Even the language of the original stories was edited over time to appeal to a wider audience, removing lumberjack slang and jargon, replacing it with widely understood phrase and verse.

Of course, no one worships Paul Bunyan as a god so people are willing to write it all off as folklore or even "fakelore" as it was once labeled. There is certainly abundant "fakelore" associated with the Jesus tale.
Yes, but... there isn't a whole network of angry websites and rogue scholars dedicating all of their time to a desperate attempt to disprove the "Historical Bunyan". It's just a topic of conversation among historians and folklorists.

You aren't a conspiracy theorist just because you're willing to entertain the thought that JFK was shot by someone other than Oswald. You graduate to conspiracy theorist when you become certain that Marilyn did it, have every piece of evidence implicating her memorized and an explanation ready for every inconsistency someone might point out.
It's best to leave emotion out of these discussions which is hard to do when a person's religious interests are involved. You're literally fucking with their identity so they don't play nice. But then again the christian religion hasn't played nice either so it's difficult to find fault with persons disagreeing with christian orthodoxy. In the end, religions really aren't very nice things. If there are things nice about them it's because they've merely appropriated certain cultural behaviors and stamped themselves as the owners.
 
You're literally fucking with their identity so they don't play nice. But then again the christian religion hasn't played nice either so it's difficult to find fault with persons disagreeing with christian orthodoxy.
You can disagree with Christian orthodoxy all you like, without embracing pseudohistorical methods. If opposing Christianity requires unreasoned argumentation, the worth of doing so is rather in question I think. Polemicize all you like, just don't throw the social sciences out with the bathwater.

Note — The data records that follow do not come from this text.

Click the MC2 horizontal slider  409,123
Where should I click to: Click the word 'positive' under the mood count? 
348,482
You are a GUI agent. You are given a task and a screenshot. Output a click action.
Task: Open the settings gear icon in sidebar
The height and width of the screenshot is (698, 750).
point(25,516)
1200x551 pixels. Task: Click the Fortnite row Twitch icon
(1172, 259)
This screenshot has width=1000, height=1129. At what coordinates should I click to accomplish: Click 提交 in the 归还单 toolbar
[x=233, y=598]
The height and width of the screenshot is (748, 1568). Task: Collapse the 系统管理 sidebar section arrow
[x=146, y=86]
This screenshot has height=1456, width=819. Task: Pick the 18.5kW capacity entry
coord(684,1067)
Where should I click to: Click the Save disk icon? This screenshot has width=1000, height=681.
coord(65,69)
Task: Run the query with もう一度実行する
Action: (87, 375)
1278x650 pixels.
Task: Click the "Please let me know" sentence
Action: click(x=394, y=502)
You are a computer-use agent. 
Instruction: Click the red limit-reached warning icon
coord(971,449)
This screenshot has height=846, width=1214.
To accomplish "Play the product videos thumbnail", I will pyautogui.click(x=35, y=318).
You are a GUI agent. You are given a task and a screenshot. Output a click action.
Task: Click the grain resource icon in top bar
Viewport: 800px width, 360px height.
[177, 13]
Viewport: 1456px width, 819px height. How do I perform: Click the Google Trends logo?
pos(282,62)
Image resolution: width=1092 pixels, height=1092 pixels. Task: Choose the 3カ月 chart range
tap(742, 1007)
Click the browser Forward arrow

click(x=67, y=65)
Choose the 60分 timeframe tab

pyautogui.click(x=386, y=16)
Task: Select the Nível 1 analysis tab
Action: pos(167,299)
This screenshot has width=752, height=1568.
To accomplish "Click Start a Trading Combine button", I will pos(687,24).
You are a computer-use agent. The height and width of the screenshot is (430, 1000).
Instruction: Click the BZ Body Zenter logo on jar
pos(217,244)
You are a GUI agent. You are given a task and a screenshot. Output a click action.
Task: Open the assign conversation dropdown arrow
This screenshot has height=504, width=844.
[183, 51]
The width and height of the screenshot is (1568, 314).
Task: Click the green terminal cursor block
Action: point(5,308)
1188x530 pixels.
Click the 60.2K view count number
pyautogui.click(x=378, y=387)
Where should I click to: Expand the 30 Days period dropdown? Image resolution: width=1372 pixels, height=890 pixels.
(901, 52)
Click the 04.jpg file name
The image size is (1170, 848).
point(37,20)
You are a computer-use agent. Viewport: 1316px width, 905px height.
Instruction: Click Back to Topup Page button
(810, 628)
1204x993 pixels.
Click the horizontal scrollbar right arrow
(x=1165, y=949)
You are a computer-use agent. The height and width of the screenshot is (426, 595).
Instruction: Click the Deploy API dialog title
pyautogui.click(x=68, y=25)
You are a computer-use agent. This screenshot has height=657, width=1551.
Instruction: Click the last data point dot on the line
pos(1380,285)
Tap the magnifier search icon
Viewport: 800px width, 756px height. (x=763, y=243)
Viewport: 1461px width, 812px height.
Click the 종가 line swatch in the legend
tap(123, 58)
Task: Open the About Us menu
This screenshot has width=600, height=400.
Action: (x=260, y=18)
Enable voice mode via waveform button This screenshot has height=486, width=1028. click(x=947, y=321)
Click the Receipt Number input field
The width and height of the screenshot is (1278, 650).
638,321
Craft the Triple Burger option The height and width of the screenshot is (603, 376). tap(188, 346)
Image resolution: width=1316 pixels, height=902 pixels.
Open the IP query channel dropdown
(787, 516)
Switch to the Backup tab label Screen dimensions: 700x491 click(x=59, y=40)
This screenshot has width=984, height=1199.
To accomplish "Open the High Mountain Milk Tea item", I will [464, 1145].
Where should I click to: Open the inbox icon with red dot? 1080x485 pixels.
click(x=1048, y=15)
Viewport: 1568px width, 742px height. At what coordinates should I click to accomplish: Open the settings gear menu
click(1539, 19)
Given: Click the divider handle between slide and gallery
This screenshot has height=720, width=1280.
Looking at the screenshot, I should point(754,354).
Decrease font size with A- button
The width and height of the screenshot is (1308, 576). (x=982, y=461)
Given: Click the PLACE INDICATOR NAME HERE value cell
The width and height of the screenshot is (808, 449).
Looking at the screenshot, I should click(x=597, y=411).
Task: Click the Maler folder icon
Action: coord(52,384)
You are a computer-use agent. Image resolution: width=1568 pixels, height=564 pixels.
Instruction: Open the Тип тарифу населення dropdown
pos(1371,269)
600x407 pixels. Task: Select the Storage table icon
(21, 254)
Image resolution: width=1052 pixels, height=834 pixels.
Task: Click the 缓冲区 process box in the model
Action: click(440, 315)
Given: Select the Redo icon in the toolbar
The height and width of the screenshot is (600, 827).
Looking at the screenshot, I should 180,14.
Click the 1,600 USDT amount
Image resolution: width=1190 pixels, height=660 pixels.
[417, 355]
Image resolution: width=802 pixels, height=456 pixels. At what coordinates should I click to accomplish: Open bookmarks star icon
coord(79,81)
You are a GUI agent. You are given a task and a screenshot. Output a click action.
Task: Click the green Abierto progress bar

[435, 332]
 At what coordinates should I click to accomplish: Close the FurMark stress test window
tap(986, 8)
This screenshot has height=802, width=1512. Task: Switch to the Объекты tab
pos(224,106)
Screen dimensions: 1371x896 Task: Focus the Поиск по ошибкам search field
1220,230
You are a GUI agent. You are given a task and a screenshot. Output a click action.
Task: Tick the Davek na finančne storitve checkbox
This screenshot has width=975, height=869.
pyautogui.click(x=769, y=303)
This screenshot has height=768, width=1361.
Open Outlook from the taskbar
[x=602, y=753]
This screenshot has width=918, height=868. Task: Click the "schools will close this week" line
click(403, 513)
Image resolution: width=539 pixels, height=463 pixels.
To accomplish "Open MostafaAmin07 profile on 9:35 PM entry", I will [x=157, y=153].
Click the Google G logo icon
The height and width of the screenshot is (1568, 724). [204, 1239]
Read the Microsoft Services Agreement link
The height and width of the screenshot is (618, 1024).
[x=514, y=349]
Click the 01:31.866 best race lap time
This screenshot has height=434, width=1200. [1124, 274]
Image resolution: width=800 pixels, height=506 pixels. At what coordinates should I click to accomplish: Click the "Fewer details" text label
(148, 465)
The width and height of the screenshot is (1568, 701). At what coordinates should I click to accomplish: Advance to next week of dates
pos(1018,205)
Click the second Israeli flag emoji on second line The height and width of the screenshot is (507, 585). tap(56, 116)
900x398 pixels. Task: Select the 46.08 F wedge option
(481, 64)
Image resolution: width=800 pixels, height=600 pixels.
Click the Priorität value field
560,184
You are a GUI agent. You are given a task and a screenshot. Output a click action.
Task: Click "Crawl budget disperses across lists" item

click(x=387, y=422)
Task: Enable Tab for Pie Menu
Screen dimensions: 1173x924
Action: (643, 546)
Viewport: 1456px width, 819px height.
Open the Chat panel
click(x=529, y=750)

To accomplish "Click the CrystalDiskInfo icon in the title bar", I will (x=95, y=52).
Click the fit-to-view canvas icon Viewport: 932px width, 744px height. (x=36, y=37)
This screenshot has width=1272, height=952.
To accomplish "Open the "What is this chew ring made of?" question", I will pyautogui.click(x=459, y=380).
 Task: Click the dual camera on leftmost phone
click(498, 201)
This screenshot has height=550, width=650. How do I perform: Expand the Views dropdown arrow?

If Christianity is evil, is it evil because the certain truth of its origins is no longer accesible to historians? Or are there more substantive arguments to be made? If the former, Christianity is no more or less evil than any other ancient worldview.
 
If Christianity is evil, is it evil because the certain truth of its origins is no longer accesible to historians? Or are there more substantive arguments to be made? If the former, Christianity is no more or less evil than any other ancient worldview.
Derail

I'm not fluent in pagan religions or other religions generally. but within that milieu that birthed christianity did other gods of other religions commit genocide? Did they have evil gods too? I don't know.

/Derail
 
If anyone genuinely wishes to sharpen their appreciation of the mythical Jesus question they ought to research Paul Bunyan. It's a fascinating read complete with oral tradition finally making it into poetry and verse anonymously, and then refined over time. The surname "Bunyan" is often associated with a French logger named Bon Jean. Is that our historical Paul Bunyan or is he an amalgam including Fabian Fournier, aka "Saginaw Joe" and nameless other tall tales? And even Babe has her own interesting development.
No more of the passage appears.